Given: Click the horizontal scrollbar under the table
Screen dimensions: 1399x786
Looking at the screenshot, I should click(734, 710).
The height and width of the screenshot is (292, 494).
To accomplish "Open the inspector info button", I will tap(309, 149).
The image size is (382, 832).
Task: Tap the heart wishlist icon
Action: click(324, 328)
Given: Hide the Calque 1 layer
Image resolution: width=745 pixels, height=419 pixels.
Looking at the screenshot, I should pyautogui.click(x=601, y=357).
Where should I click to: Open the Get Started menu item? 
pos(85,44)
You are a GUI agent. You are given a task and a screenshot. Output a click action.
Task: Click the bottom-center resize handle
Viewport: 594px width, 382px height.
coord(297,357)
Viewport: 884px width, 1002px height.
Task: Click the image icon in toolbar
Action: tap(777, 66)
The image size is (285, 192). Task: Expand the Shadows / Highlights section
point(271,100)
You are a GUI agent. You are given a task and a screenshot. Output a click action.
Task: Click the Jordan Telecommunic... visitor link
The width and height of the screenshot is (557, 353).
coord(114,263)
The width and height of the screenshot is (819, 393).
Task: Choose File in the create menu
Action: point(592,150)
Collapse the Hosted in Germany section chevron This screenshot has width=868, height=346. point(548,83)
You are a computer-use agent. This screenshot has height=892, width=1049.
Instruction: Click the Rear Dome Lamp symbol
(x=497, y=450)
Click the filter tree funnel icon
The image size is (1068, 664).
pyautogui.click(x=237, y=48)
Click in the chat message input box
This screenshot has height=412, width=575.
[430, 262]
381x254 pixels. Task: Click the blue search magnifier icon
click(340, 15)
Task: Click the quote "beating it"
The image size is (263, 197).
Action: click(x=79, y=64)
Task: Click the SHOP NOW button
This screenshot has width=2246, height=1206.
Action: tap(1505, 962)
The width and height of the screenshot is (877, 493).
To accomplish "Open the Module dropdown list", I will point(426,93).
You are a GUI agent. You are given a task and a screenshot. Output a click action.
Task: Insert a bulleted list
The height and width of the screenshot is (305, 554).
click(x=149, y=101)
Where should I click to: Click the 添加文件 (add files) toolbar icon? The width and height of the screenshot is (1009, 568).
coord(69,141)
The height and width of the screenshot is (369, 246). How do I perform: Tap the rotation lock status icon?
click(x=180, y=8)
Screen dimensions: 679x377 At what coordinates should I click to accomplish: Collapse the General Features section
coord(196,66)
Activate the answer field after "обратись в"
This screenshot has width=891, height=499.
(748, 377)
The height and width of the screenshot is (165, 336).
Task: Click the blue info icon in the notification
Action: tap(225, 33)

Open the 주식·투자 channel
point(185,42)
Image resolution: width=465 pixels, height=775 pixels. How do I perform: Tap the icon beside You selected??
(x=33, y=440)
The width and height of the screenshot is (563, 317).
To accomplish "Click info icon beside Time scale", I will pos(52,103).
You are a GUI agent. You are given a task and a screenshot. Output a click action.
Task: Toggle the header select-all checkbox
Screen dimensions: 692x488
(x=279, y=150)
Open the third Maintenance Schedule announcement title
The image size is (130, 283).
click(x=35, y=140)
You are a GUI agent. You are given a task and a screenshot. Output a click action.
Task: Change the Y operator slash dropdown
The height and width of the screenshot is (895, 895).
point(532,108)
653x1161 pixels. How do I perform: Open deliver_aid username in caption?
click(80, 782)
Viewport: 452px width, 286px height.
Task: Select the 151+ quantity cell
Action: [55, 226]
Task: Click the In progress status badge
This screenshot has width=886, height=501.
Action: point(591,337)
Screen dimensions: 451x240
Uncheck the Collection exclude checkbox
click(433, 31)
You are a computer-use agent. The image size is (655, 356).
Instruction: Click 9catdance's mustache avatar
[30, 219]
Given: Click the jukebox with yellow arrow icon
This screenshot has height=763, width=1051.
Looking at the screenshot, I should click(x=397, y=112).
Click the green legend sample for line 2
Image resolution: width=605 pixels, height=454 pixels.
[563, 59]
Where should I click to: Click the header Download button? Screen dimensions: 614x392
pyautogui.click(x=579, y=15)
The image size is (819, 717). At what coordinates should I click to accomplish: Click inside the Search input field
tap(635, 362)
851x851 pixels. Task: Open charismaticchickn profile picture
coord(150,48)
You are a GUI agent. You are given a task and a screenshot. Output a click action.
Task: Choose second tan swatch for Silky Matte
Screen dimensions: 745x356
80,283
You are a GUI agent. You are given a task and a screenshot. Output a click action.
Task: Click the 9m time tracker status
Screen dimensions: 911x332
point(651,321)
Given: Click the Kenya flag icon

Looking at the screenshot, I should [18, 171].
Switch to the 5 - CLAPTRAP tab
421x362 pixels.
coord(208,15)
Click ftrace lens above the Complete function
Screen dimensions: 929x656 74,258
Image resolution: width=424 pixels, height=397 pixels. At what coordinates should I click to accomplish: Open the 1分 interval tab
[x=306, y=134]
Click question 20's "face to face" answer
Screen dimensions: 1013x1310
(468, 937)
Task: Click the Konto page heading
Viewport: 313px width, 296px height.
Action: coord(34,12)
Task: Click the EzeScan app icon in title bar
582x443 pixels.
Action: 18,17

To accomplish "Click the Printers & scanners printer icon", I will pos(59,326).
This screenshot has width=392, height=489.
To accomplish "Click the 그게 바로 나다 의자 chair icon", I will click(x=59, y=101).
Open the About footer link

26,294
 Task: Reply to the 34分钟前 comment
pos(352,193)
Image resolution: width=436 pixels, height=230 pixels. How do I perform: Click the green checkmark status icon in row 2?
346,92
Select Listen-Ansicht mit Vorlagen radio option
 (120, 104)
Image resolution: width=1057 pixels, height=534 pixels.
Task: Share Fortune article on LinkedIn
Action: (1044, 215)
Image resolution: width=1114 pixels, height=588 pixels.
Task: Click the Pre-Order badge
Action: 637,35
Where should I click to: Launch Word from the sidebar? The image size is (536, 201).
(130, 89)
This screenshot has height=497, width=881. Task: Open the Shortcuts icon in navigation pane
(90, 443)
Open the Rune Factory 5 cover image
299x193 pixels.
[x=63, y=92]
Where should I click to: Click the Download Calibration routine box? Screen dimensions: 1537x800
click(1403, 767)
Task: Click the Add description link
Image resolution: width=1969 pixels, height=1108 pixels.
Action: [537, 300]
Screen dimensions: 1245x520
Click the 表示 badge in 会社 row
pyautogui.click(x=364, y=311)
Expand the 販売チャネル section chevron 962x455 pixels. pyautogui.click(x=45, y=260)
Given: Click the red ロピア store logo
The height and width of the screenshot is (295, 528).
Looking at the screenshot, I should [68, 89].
────────────────────────────────────────
Task goal – Line by line, print the records above exactly as they stand.

Answer to this task –
Given: Click the horizontal scrollbar under the table
Screen dimensions: 1399x786
Looking at the screenshot, I should click(734, 710).
The height and width of the screenshot is (292, 494).
To accomplish "Open the inspector info button", I will tap(309, 149).
The image size is (382, 832).
Task: Tap the heart wishlist icon
Action: click(324, 328)
Given: Hide the Calque 1 layer
Image resolution: width=745 pixels, height=419 pixels.
Looking at the screenshot, I should pyautogui.click(x=601, y=357).
Where should I click to: Open the Get Started menu item? 
pos(85,44)
You are a GUI agent. You are given a task and a screenshot. Output a click action.
Task: Click the bottom-center resize handle
Viewport: 594px width, 382px height.
coord(297,357)
Viewport: 884px width, 1002px height.
Task: Click the image icon in toolbar
Action: tap(777, 66)
The image size is (285, 192). Task: Expand the Shadows / Highlights section
point(271,100)
You are a GUI agent. You are given a task and a screenshot. Output a click action.
Task: Click the Jordan Telecommunic... visitor link
The width and height of the screenshot is (557, 353).
coord(114,263)
The width and height of the screenshot is (819, 393).
Task: Choose File in the create menu
Action: point(592,150)
Collapse the Hosted in Germany section chevron This screenshot has width=868, height=346. point(548,83)
You are a computer-use agent. This screenshot has height=892, width=1049.
Instruction: Click the Rear Dome Lamp symbol
(x=497, y=450)
Click the filter tree funnel icon
The image size is (1068, 664).
pyautogui.click(x=237, y=48)
Click in the chat message input box
This screenshot has height=412, width=575.
[430, 262]
381x254 pixels. Task: Click the blue search magnifier icon
click(340, 15)
Task: Click the quote "beating it"
The image size is (263, 197).
Action: click(x=79, y=64)
Task: Click the SHOP NOW button
This screenshot has width=2246, height=1206.
Action: tap(1505, 962)
The width and height of the screenshot is (877, 493).
To accomplish "Open the Module dropdown list", I will point(426,93).
You are a GUI agent. You are given a task and a screenshot. Output a click action.
Task: Insert a bulleted list
The height and width of the screenshot is (305, 554).
click(x=149, y=101)
Where should I click to: Click the 添加文件 (add files) toolbar icon? The width and height of the screenshot is (1009, 568).
coord(69,141)
The height and width of the screenshot is (369, 246). How do I perform: Tap the rotation lock status icon?
click(x=180, y=8)
Screen dimensions: 679x377 At what coordinates should I click to accomplish: Collapse the General Features section
coord(196,66)
Activate the answer field after "обратись в"
This screenshot has width=891, height=499.
(748, 377)
The height and width of the screenshot is (165, 336).
Task: Click the blue info icon in the notification
Action: tap(225, 33)

Open the 주식·투자 channel
point(185,42)
Image resolution: width=465 pixels, height=775 pixels. How do I perform: Tap the icon beside You selected??
(x=33, y=440)
The width and height of the screenshot is (563, 317).
To accomplish "Click info icon beside Time scale", I will pos(52,103).
You are a GUI agent. You are given a task and a screenshot. Output a click action.
Task: Toggle the header select-all checkbox
Screen dimensions: 692x488
(x=279, y=150)
Open the third Maintenance Schedule announcement title
The image size is (130, 283).
click(x=35, y=140)
You are a GUI agent. You are given a task and a screenshot. Output a click action.
Task: Change the Y operator slash dropdown
The height and width of the screenshot is (895, 895).
point(532,108)
653x1161 pixels. How do I perform: Open deliver_aid username in caption?
click(80, 782)
Viewport: 452px width, 286px height.
Task: Select the 151+ quantity cell
Action: [55, 226]
Task: Click the In progress status badge
This screenshot has width=886, height=501.
Action: point(591,337)
Screen dimensions: 451x240
Uncheck the Collection exclude checkbox
click(433, 31)
You are a computer-use agent. The image size is (655, 356).
Instruction: Click 9catdance's mustache avatar
[30, 219]
Given: Click the jukebox with yellow arrow icon
This screenshot has height=763, width=1051.
Looking at the screenshot, I should click(x=397, y=112).
Click the green legend sample for line 2
Image resolution: width=605 pixels, height=454 pixels.
[563, 59]
Where should I click to: Click the header Download button? Screen dimensions: 614x392
pyautogui.click(x=579, y=15)
The image size is (819, 717). At what coordinates should I click to accomplish: Click inside the Search input field
tap(635, 362)
851x851 pixels. Task: Open charismaticchickn profile picture
coord(150,48)
You are a GUI agent. You are given a task and a screenshot. Output a click action.
Task: Choose second tan swatch for Silky Matte
Screen dimensions: 745x356
80,283
You are a GUI agent. You are given a task and a screenshot. Output a click action.
Task: Click the 9m time tracker status
Screen dimensions: 911x332
point(651,321)
Given: Click the Kenya flag icon

Looking at the screenshot, I should [18, 171].
Switch to the 5 - CLAPTRAP tab
421x362 pixels.
coord(208,15)
Click ftrace lens above the Complete function
Screen dimensions: 929x656 74,258
Image resolution: width=424 pixels, height=397 pixels. At what coordinates should I click to accomplish: Open the 1分 interval tab
[x=306, y=134]
Click question 20's "face to face" answer
Screen dimensions: 1013x1310
(468, 937)
Task: Click the Konto page heading
Viewport: 313px width, 296px height.
Action: coord(34,12)
Task: Click the EzeScan app icon in title bar
582x443 pixels.
Action: 18,17

To accomplish "Click the Printers & scanners printer icon", I will pos(59,326).
This screenshot has width=392, height=489.
To accomplish "Click the 그게 바로 나다 의자 chair icon", I will click(x=59, y=101).
Open the About footer link

26,294
 Task: Reply to the 34分钟前 comment
pos(352,193)
Image resolution: width=436 pixels, height=230 pixels. How do I perform: Click the green checkmark status icon in row 2?
346,92
Select Listen-Ansicht mit Vorlagen radio option
 (120, 104)
Image resolution: width=1057 pixels, height=534 pixels.
Task: Share Fortune article on LinkedIn
Action: (1044, 215)
Image resolution: width=1114 pixels, height=588 pixels.
Task: Click the Pre-Order badge
Action: 637,35
Where should I click to: Launch Word from the sidebar? The image size is (536, 201).
(130, 89)
This screenshot has height=497, width=881. Task: Open the Shortcuts icon in navigation pane
(90, 443)
Open the Rune Factory 5 cover image
299x193 pixels.
[x=63, y=92]
Where should I click to: Click the Download Calibration routine box? Screen dimensions: 1537x800
click(1403, 767)
Task: Click the Add description link
Image resolution: width=1969 pixels, height=1108 pixels.
Action: [537, 300]
Screen dimensions: 1245x520
Click the 表示 badge in 会社 row
pyautogui.click(x=364, y=311)
Expand the 販売チャネル section chevron 962x455 pixels. pyautogui.click(x=45, y=260)
Given: Click the red ロピア store logo
The height and width of the screenshot is (295, 528).
Looking at the screenshot, I should [68, 89].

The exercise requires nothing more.